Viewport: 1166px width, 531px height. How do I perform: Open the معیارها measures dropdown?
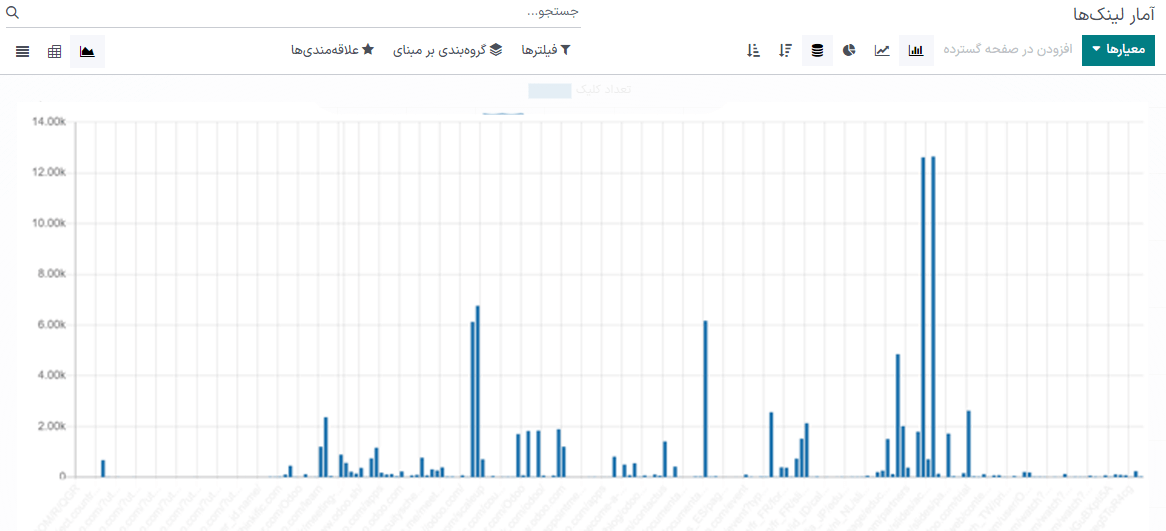click(1117, 50)
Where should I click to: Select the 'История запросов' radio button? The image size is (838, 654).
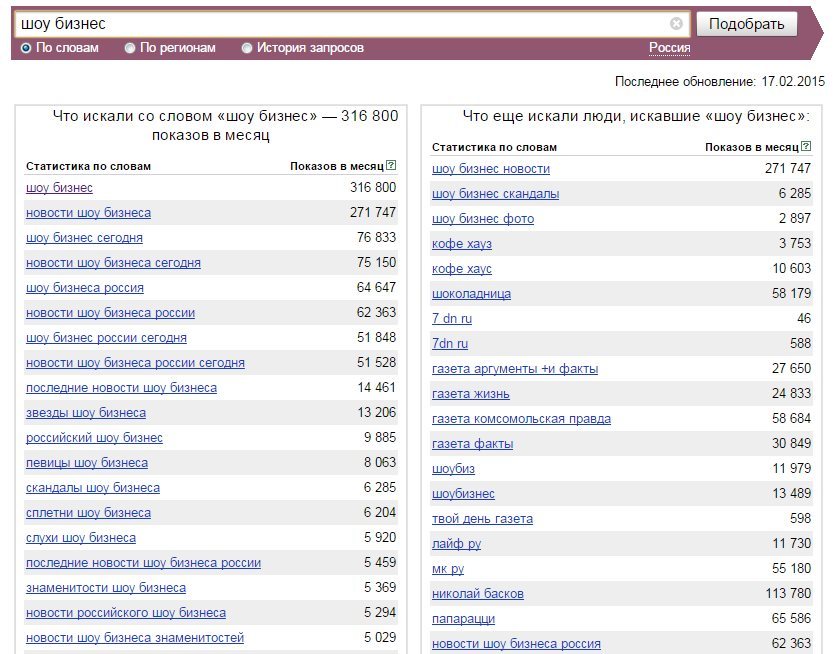coord(246,48)
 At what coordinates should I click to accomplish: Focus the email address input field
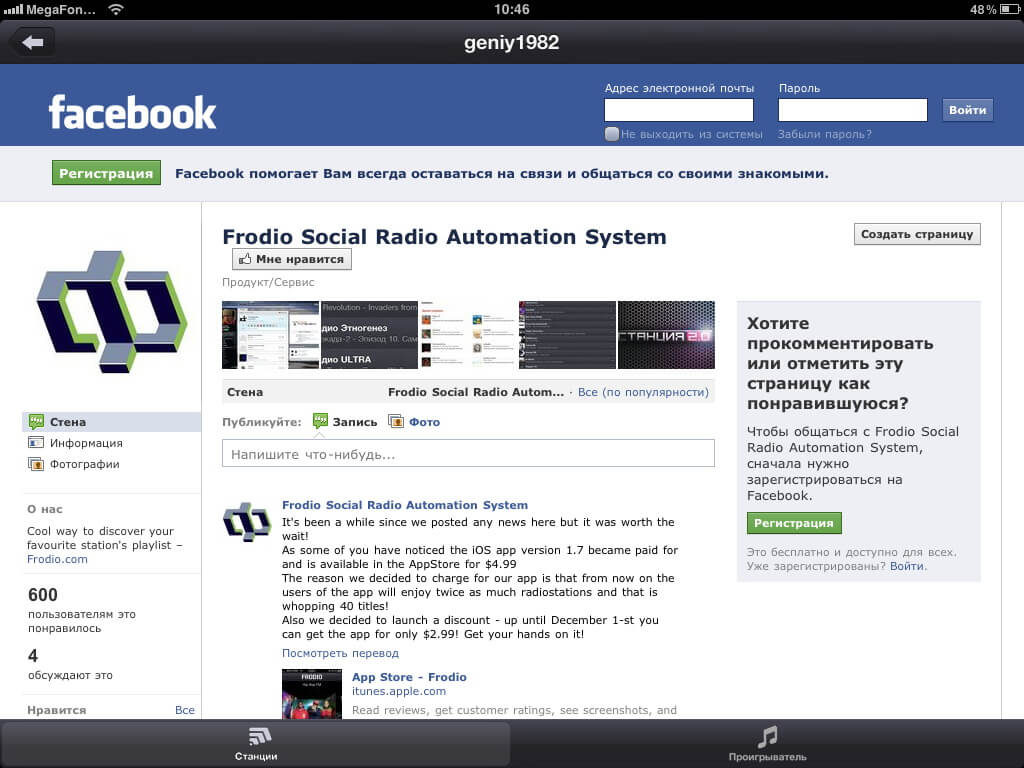(x=679, y=110)
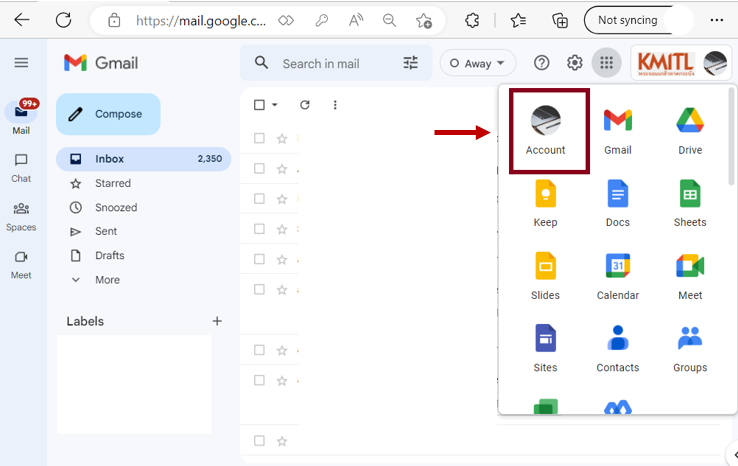Open the Support help icon
The image size is (738, 466).
click(x=541, y=63)
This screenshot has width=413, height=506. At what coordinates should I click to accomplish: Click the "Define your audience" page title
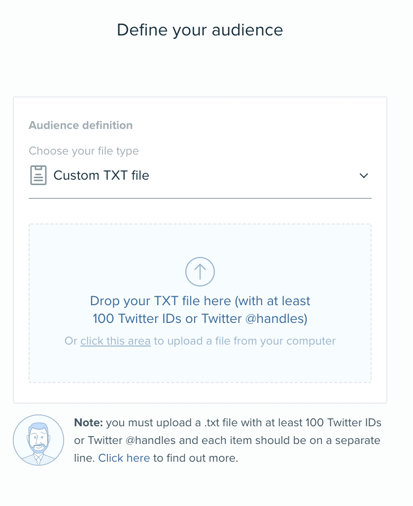[x=200, y=30]
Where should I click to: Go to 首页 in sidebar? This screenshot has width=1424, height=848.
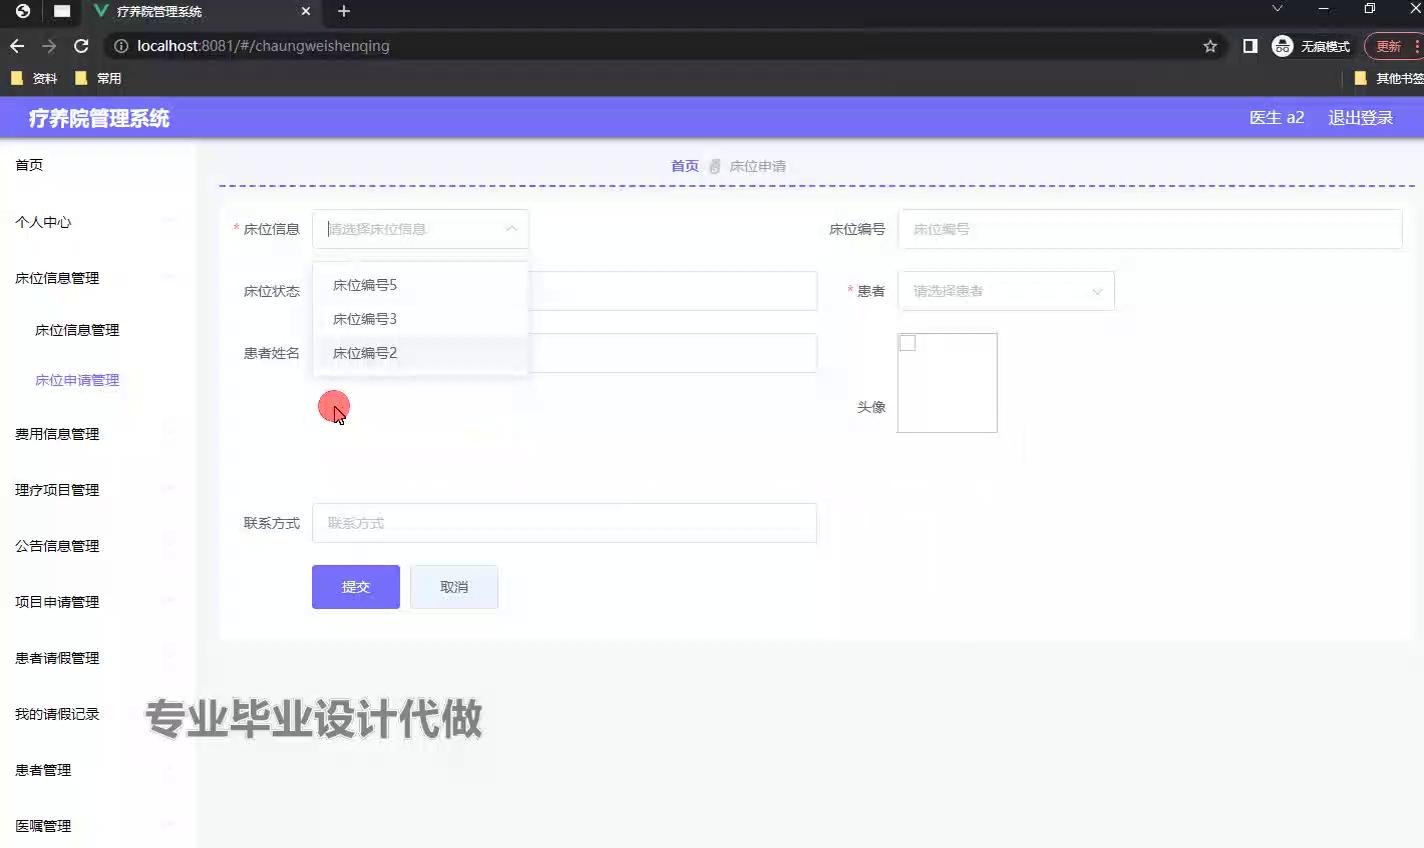pyautogui.click(x=29, y=165)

> **TASK BRIEF**: Each line from the one containing "Where should I click to: Go" through the last line of the data should be written out exactly. Skip the pictures, and add no other lines.

> **OUTPUT FOR THIS EXERCISE**:
Where should I click to: Go to 首页 in sidebar? This screenshot has width=1424, height=848.
pyautogui.click(x=29, y=165)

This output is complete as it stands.